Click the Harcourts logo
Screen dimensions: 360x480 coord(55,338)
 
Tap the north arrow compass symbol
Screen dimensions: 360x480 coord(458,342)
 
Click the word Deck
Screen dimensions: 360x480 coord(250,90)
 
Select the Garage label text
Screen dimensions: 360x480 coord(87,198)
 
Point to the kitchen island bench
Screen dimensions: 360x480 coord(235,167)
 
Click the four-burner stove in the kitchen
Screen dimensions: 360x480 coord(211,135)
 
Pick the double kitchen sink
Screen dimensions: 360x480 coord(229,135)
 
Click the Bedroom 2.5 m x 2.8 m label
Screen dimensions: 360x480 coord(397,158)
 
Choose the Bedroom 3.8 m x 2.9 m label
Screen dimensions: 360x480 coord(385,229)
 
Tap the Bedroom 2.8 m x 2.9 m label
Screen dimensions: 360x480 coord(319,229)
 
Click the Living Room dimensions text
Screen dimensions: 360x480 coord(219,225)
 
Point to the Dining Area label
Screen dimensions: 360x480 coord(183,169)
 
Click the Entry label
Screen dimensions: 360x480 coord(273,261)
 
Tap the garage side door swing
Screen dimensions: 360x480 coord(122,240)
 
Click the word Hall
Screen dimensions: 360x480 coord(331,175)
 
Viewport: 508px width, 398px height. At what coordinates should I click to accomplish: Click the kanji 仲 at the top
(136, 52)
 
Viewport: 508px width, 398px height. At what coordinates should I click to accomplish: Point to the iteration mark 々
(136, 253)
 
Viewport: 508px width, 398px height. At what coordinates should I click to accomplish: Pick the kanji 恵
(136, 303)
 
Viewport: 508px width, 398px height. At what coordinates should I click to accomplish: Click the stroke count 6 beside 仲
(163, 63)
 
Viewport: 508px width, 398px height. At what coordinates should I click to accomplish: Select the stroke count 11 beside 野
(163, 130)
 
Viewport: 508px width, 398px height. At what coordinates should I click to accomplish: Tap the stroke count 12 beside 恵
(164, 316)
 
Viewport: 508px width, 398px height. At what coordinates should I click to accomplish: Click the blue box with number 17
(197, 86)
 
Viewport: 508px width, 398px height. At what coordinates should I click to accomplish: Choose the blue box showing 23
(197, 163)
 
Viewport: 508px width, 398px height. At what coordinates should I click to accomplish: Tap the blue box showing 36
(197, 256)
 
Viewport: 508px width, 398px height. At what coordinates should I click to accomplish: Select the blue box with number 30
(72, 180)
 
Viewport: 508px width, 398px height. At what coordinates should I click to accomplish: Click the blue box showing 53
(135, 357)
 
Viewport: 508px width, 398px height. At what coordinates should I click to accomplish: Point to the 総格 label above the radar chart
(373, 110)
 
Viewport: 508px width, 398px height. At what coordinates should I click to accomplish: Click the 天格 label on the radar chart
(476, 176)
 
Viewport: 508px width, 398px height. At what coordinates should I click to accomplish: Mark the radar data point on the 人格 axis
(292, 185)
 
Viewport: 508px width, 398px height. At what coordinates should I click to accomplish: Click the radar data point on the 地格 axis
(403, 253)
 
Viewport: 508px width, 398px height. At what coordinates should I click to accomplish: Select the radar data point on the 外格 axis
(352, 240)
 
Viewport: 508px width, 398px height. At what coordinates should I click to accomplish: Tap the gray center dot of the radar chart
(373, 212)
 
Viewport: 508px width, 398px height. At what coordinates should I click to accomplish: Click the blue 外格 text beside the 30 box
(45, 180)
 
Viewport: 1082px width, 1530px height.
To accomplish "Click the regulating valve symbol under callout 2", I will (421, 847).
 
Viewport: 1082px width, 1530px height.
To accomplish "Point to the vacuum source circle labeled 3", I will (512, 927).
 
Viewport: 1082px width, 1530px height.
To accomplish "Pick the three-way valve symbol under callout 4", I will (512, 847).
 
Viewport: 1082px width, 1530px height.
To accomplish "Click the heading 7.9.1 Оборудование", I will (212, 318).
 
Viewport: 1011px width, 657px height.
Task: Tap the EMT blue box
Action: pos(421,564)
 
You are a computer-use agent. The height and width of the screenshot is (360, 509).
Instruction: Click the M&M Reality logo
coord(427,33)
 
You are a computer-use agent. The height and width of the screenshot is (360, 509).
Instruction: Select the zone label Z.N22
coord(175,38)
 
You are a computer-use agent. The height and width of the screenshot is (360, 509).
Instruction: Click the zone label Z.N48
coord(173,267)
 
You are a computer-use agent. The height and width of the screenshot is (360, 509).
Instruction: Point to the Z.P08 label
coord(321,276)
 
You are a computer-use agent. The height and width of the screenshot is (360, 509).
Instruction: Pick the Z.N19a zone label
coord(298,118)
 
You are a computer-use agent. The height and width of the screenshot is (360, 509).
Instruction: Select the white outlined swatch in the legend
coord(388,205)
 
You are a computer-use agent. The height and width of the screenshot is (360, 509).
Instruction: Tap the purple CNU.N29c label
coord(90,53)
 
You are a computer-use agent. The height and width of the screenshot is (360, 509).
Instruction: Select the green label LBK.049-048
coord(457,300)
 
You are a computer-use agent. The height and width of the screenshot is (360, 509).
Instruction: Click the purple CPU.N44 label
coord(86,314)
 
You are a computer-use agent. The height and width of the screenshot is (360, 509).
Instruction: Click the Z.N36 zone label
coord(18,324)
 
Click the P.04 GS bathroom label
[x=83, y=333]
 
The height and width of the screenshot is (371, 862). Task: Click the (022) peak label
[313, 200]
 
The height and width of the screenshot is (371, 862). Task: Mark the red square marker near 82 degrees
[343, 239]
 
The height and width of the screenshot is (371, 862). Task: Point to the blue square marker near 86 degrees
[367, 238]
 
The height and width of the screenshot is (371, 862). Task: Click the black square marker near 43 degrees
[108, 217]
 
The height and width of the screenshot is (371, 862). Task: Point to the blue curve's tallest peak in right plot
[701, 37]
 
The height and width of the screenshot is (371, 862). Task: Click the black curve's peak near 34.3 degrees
----
§ OBJECTIVE:
Rewrite all of the records above, replacing "Screen dimensions" with "Screen size" and leaving everything else unchanged.

§ CORRECT OUTPUT:
Click the Harcourts logo
Screen size: 360x480 coord(55,338)
 
Tap the north arrow compass symbol
Screen size: 360x480 coord(458,342)
 
Click the word Deck
Screen size: 360x480 coord(250,90)
 
Select the Garage label text
Screen size: 360x480 coord(87,198)
 
Point to the kitchen island bench
Screen size: 360x480 coord(235,167)
 
Click the four-burner stove in the kitchen
Screen size: 360x480 coord(211,135)
 
Pick the double kitchen sink
Screen size: 360x480 coord(229,135)
 
Click the Bedroom 2.5 m x 2.8 m label
Screen size: 360x480 coord(397,158)
 
Choose the Bedroom 3.8 m x 2.9 m label
Screen size: 360x480 coord(385,229)
 
Tap the Bedroom 2.8 m x 2.9 m label
Screen size: 360x480 coord(319,229)
 
Click the Living Room dimensions text
Screen size: 360x480 coord(219,225)
 
Point to the Dining Area label
Screen size: 360x480 coord(183,169)
 
Click the Entry label
Screen size: 360x480 coord(273,261)
 
Tap the garage side door swing
Screen size: 360x480 coord(122,240)
 
Click the word Hall
Screen size: 360x480 coord(331,175)
 
Viewport: 508px width, 398px height. At what coordinates should I click to accomplish: Click the kanji 仲 at the top
(136, 52)
 
Viewport: 508px width, 398px height. At what coordinates should I click to accomplish: Point to the iteration mark 々
(136, 253)
 
Viewport: 508px width, 398px height. At what coordinates should I click to accomplish: Pick the kanji 恵
(136, 303)
 
Viewport: 508px width, 398px height. At what coordinates should I click to accomplish: Click the stroke count 6 beside 仲
(163, 63)
 
Viewport: 508px width, 398px height. At what coordinates should I click to accomplish: Select the stroke count 11 beside 野
(163, 130)
 
Viewport: 508px width, 398px height. At what coordinates should I click to accomplish: Tap the stroke count 12 beside 恵
(164, 316)
 
Viewport: 508px width, 398px height. At what coordinates should I click to accomplish: Click the blue box with number 17
(197, 86)
 
Viewport: 508px width, 398px height. At what coordinates should I click to accomplish: Choose the blue box showing 23
(197, 163)
 
Viewport: 508px width, 398px height. At what coordinates should I click to accomplish: Tap the blue box showing 36
(197, 256)
 
Viewport: 508px width, 398px height. At what coordinates should I click to accomplish: Select the blue box with number 30
(72, 180)
 
Viewport: 508px width, 398px height. At what coordinates should I click to accomplish: Click the blue box showing 53
(135, 357)
 
Viewport: 508px width, 398px height. At what coordinates should I click to accomplish: Point to the 総格 label above the radar chart
(373, 110)
 
Viewport: 508px width, 398px height. At what coordinates should I click to accomplish: Click the 天格 label on the radar chart
(476, 176)
 
Viewport: 508px width, 398px height. At what coordinates should I click to accomplish: Mark the radar data point on the 人格 axis
(292, 185)
 
Viewport: 508px width, 398px height. At what coordinates should I click to accomplish: Click the radar data point on the 地格 axis
(403, 253)
 
Viewport: 508px width, 398px height. At what coordinates should I click to accomplish: Select the radar data point on the 外格 axis
(352, 240)
 
Viewport: 508px width, 398px height. At what coordinates should I click to accomplish: Tap the gray center dot of the radar chart
(373, 212)
 
Viewport: 508px width, 398px height. At what coordinates should I click to accomplish: Click the blue 外格 text beside the 30 box
(45, 180)
 
Viewport: 1082px width, 1530px height.
To accomplish "Click the regulating valve symbol under callout 2", I will (421, 847).
 
Viewport: 1082px width, 1530px height.
To accomplish "Point to the vacuum source circle labeled 3", I will (512, 927).
 
Viewport: 1082px width, 1530px height.
To accomplish "Pick the three-way valve symbol under callout 4", I will (512, 847).
 
Viewport: 1082px width, 1530px height.
To accomplish "Click the heading 7.9.1 Оборудование", I will (212, 318).
 
Viewport: 1011px width, 657px height.
Task: Tap the EMT blue box
Action: pos(421,564)
 
You are a computer-use agent. The height and width of the screenshot is (360, 509).
Instruction: Click the M&M Reality logo
coord(427,33)
 
You are a computer-use agent. The height and width of the screenshot is (360, 509).
Instruction: Select the zone label Z.N22
coord(175,38)
 
You are a computer-use agent. The height and width of the screenshot is (360, 509).
Instruction: Click the zone label Z.N48
coord(173,267)
 
You are a computer-use agent. The height and width of the screenshot is (360, 509).
Instruction: Point to the Z.P08 label
coord(321,276)
 
You are a computer-use agent. The height and width of the screenshot is (360, 509).
Instruction: Pick the Z.N19a zone label
coord(298,118)
 
You are a computer-use agent. The height and width of the screenshot is (360, 509).
Instruction: Select the white outlined swatch in the legend
coord(388,205)
 
You are a computer-use agent. The height and width of the screenshot is (360, 509).
Instruction: Tap the purple CNU.N29c label
coord(90,53)
 
You are a computer-use agent. The height and width of the screenshot is (360, 509).
Instruction: Select the green label LBK.049-048
coord(457,300)
 
You are a computer-use agent. The height and width of the screenshot is (360, 509).
Instruction: Click the purple CPU.N44 label
coord(86,314)
 
You are a computer-use agent. The height and width of the screenshot is (360, 509).
Instruction: Click the Z.N36 zone label
coord(18,324)
 
Click the P.04 GS bathroom label
[x=83, y=333]
 
The height and width of the screenshot is (371, 862). Task: Click the (022) peak label
[313, 200]
 
The height and width of the screenshot is (371, 862). Task: Mark the red square marker near 82 degrees
[343, 239]
 
The height and width of the screenshot is (371, 862). Task: Point to the blue square marker near 86 degrees
[367, 238]
 
The height and width of the screenshot is (371, 862). Task: Click the black square marker near 43 degrees
[108, 217]
 
The height and width of the screenshot is (371, 862). Task: Point to the blue curve's tallest peak in right plot
[701, 37]
 
The height and width of the screenshot is (371, 862). Task: Click the black curve's peak near 34.3 degrees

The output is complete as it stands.